:: 引用文 ::
4月の地球環境サミットで菅義偉首相は「温室効果ガスを2030年度までに13年度比46%削減する」と表明した。15年末のパリ協定では「26%」を目標に掲げた。これだってそう簡単な目標ではない。それをおよそ2倍にも引き上げるのだから、びっくりだ。

小泉進次郎環境相は46%という数字について「おぼろげながら浮かんできたんです、46という数字が。シルエットが浮かんできたんです」とすっとぼけたことを記者に言って失笑を買った。

この数字には根拠があると言えばあるのだ。温暖化問題を仕切るIPCC(国連気候変動に関する政府間パネル)の特別報告書によれば、50年に平均気温の上昇を1.5度以下に抑えるにはCO2排出をゼロにする必要がある。現在の排出量から2050年排出量ゼロへ直線を引けば、2030年までに排出量を2010年の水準から45%削減しないといけない。

日本はそれに1%おまけして46%減。これはIPCC理論に忠実な目標である。日本は環境問題に関して「目標は高ければ高いほどいい」路線に大転換したのだ。

さて、問題はできるかどうかだ。

経済産業省は2030年の電源構成を、原発20%、再生可能エネルギー30%後半にすることにしている。こうすると現在75%程度の火力発電の比率が50%程度に下がる。電力由来のCO2は現在の3分の2になる。実現できれば、これだけでパリ協定で約束したCO2の26%減が可能になる。

しかし、大問題がある。自公政権が原発の比率を20%にまで拡大できるのか? いま5、6%に過ぎないのである。原発問題から逃げまくっている自公政権にそれができるとは到底思えない。46%達成には、電力以外の部門で残りの20%分を減らす必要があるのだ。
:::
* 取り組む課題:
温室効果ガス削減目標を論じた引用文を、最後の文の後から書き継ぐこと。
:: データ抜粋 ::
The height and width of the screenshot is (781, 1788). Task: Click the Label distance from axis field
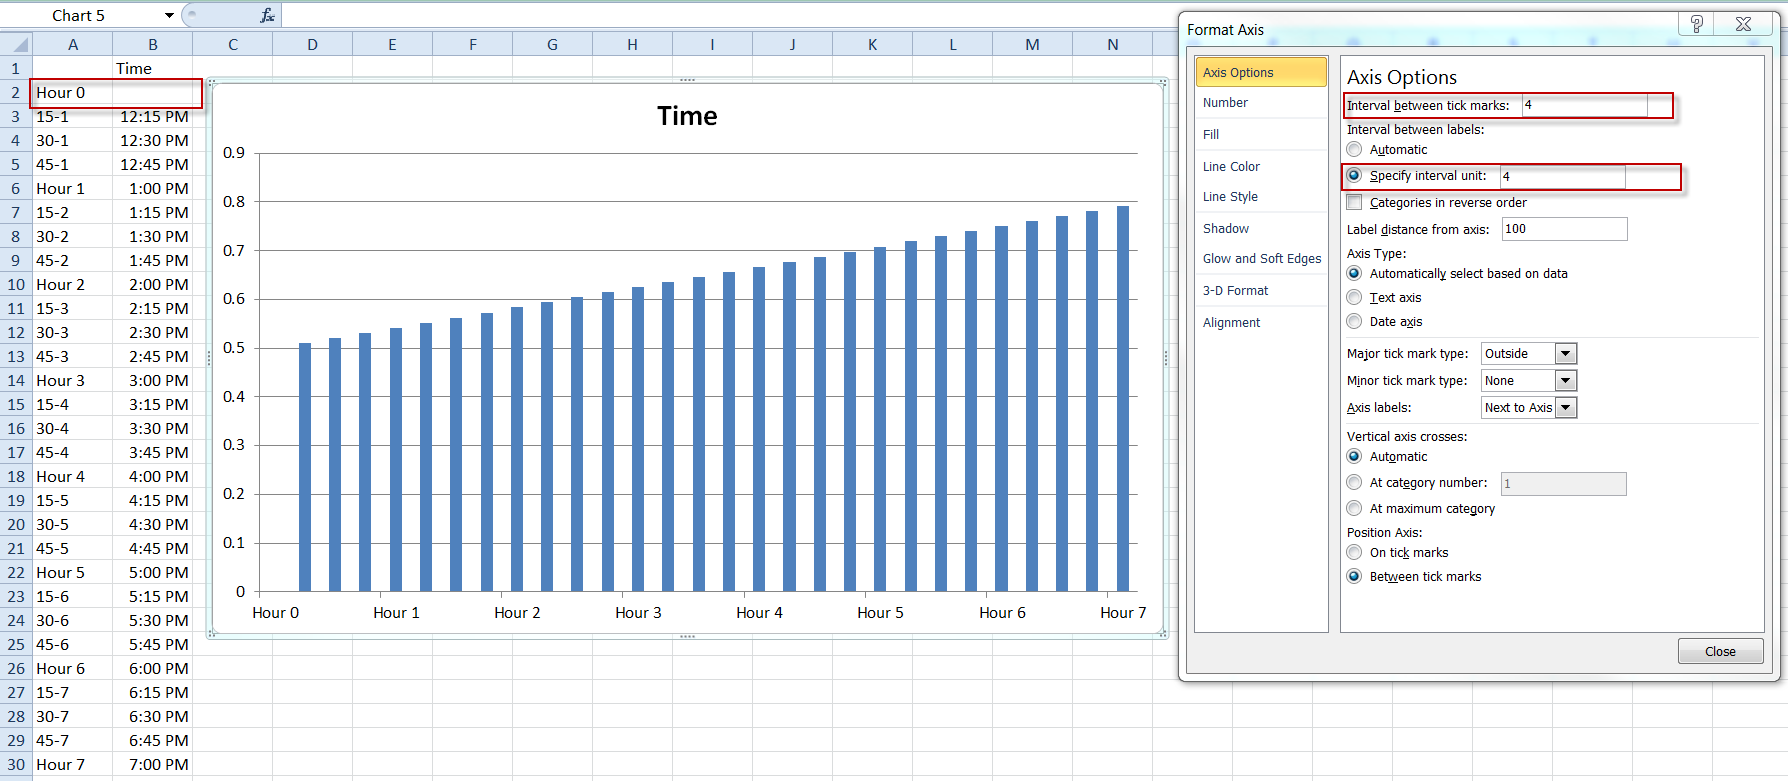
:::
* 解答:
全部を電気自動車(EV)に切り替え、プラスチックなどの化学製品の消費を全て止めてもまだ足りない(EV化すれば消費電力が増えるから、その分も何かで減らす必要がある)。政府は発電所が出すCO2を回収し地中に埋めるCCS手法も実現するはずだというが、「取らぬ狸の皮算用」になる恐れが強い。46%削減する工程表は何処にも存在しない。

CO2削減は目標が高いほど技術革新も起きて経済は伸びる。環境投資を経済発展の起爆剤と捉える「グリーン成長戦略」である。すでに先進国は温暖化ガスゼロに走り出した。日本が知らん顔すると不利益を被りかねない情勢だ。

たとえば温暖化ガス削減が進まない国の製品はボイコットしようという動きもある。トヨタの豊田章男社長は記者会見で「東北で作ったヤリスとフランスで作ったヤリス。同じ車であっても、(CO2排出量が多い)日本で作ったものは世界で買ってもらえなくなる」と警戒を露わにした。

欧州連合(EU)では炭素税とセットの「排出量取引」が導入されているが、先々、脱炭素が進んでいない企業などは、CO2排出枠を懲罰的に買わされる恐れだってある。外堀は埋められた。できるかどうか不明でも、46%減を掲げるしかなくなったのだ。

地球の平均気温が1.5度上がっても、実は欧州も日本も被害は知れている。困るのは熱帯地域だけ。IPCCがそう言っている。しかし、欧州は環境問題を競争力強化のチャンスとみているし、途上国は先進国からいかにカネを巻き上げるか算段に忙しい。温暖化ガス削減問題は、お人好しが損をする罰ゲームであることを、一瞬たりとも忘れてはならないのだ。